We used quantile predictions as an example. Note that we could use any prediction type as input. The following example uses point predictions

# Split the data into validation and test, in this example we will use quantile predictions as the original predictions
val_preds = reader['predictions_point'][:50]
test_preds = reader['predictions_point'][50:]
calibrator = ConformalIntervalPredictor(input_type='point', coverage='1/N')   # The only difference from before is that the input_type is different
calibrator.train(val_preds, val_labels)
test_intervals = calibrator(test_preds, confidence=0.9)
interval.plot_interval_sequence(test_intervals, test_labels)
../../_images/output_10_0.png

2. Online Conformal Prediction

In many applications, the data come in as a continuous stream. For example, we might make a prediction every day for tomorrow’s weather. After predicting tomorrow’s weather, we observe the true label before making a prediction for the-day-after-tomorrow’s weather. Torchuq supports this mode of prediction as well.

To make online predictions, the only new function you will need to know is calibrator.update(predictions, labels). This functions works almost identically as calibrator.train except it keeps the previous validation data, while calibrator.train removes all validation data and starts anew. The following example shows how to make online predictions.

calibrator = ConformalIntervalPredictor(input_type='quantile', coverage='exact')

val_preds = reader['predictions_quantile'][:50]
val_labels = reader['labels'][:50]   # Load the true label (i.e. the ground truth housing prices)

def simulate_online(calibrator):
    # There needs to be at least 1 data point before making any prediction
    calibrator.train(val_preds[0:1], val_labels[0:1])

    prediction_history = []
    for t in range(1, 50):
        test_interval_t = calibrator(val_preds[t:t+1], confidence=0.9)  # Make a prediction for the new time step
        calibrator.update(val_preds[t:t+1], val_labels[t:t+1])   # Update the calibrator based on the observed label

        prediction_history.append(test_interval_t)

    # Concat the interval predictions for plotting
    prediction_history = torch.cat(prediction_history)
    return prediction_history

prediction_history = simulate_online(calibrator)
interval.plot_interval_sequence(prediction_history, val_labels[1:50])
../../_images/output_12_01.png

Notably initially when there are very few observed data points, the intervals are very large.

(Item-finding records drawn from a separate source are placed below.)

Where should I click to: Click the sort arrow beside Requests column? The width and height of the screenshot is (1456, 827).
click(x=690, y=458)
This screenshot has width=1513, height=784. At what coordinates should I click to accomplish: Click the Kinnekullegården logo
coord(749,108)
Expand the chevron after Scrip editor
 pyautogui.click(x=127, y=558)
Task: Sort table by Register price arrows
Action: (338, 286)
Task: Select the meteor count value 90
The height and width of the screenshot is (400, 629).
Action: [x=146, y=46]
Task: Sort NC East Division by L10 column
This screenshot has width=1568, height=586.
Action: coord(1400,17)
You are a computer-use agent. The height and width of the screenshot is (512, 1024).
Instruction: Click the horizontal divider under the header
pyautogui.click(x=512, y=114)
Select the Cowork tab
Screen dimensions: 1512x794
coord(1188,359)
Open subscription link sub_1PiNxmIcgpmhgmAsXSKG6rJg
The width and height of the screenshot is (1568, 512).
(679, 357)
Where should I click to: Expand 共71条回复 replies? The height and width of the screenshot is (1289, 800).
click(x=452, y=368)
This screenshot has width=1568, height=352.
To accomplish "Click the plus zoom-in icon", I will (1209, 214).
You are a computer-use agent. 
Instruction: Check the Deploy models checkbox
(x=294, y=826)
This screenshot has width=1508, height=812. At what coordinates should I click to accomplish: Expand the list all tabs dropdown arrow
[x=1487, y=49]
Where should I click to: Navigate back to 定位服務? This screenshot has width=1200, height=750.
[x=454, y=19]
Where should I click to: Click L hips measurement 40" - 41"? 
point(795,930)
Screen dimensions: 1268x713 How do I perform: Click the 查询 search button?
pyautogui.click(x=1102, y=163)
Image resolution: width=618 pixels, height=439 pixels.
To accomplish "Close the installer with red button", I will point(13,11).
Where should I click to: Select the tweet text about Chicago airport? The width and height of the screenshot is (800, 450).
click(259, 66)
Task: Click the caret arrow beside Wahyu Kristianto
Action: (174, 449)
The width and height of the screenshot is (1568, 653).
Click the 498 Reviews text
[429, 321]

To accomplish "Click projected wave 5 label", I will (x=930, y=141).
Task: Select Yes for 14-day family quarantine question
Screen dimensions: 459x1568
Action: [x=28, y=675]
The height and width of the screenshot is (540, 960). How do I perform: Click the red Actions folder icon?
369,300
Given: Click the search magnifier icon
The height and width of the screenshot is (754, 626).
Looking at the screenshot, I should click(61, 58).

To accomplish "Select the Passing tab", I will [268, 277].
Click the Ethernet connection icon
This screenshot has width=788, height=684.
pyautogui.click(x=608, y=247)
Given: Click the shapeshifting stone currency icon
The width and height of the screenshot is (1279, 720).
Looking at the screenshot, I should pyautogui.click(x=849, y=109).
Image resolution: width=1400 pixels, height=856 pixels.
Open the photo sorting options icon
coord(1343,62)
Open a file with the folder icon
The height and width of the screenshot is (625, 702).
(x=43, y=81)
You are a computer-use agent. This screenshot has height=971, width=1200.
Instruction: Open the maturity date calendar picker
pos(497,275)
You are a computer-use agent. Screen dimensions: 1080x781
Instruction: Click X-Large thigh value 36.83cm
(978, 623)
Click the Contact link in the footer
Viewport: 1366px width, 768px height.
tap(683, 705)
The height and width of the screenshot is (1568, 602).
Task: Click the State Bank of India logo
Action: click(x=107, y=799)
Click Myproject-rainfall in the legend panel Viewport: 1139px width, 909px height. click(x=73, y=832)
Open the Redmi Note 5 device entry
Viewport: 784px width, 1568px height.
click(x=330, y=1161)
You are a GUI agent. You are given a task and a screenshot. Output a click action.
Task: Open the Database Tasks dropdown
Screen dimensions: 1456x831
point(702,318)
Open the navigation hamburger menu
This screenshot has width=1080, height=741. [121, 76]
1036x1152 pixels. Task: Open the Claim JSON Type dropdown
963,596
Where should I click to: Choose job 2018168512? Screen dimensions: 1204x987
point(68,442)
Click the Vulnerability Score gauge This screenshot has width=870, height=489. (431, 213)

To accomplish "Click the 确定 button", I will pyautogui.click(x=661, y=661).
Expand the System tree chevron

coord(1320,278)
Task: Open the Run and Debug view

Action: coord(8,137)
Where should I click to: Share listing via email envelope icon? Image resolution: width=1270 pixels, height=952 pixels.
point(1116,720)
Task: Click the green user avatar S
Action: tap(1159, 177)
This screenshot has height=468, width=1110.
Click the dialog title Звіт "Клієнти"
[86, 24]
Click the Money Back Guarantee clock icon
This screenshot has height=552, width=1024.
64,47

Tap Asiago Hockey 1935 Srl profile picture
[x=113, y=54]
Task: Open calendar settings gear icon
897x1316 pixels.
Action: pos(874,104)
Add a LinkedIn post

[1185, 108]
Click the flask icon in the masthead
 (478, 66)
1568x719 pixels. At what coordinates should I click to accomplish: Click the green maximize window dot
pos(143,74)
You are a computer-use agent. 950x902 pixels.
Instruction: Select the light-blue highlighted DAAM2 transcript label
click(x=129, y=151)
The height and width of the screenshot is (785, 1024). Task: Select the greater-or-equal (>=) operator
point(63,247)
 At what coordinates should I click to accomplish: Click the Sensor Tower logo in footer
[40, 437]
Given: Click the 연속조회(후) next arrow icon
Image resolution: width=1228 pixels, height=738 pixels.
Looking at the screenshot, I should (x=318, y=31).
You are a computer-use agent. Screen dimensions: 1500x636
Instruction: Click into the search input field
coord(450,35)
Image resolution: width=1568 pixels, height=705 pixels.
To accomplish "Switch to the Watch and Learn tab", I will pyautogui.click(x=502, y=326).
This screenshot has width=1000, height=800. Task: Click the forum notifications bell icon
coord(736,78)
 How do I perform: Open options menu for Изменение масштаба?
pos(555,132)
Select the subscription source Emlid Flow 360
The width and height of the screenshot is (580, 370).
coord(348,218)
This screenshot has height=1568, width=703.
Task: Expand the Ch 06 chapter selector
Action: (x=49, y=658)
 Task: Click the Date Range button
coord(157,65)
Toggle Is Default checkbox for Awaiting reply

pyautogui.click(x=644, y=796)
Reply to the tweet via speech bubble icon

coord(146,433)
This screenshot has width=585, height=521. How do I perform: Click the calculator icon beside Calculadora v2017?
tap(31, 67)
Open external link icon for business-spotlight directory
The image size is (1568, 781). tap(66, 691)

This is because we selected coverage='exact'. If we do not require exact coverage then the interval sizes can be much smaller.

calibrator = ConformalIntervalPredictor(input_type='quantile', coverage='1/N')

prediction_history = simulate_online(calibrator)
interval.plot_interval_sequence(prediction_history, val_labels[1:50])
../../_images/output_14_01.png

In fact, torchuq supports even more general prediction problems. For example, we might make a prediction for the weather 7 days from today. We will only observe the true label after 7 predictions. This is often called online learning with delayed feedback. This can be achieved by calling the calibrator.update function when the feedback arrives.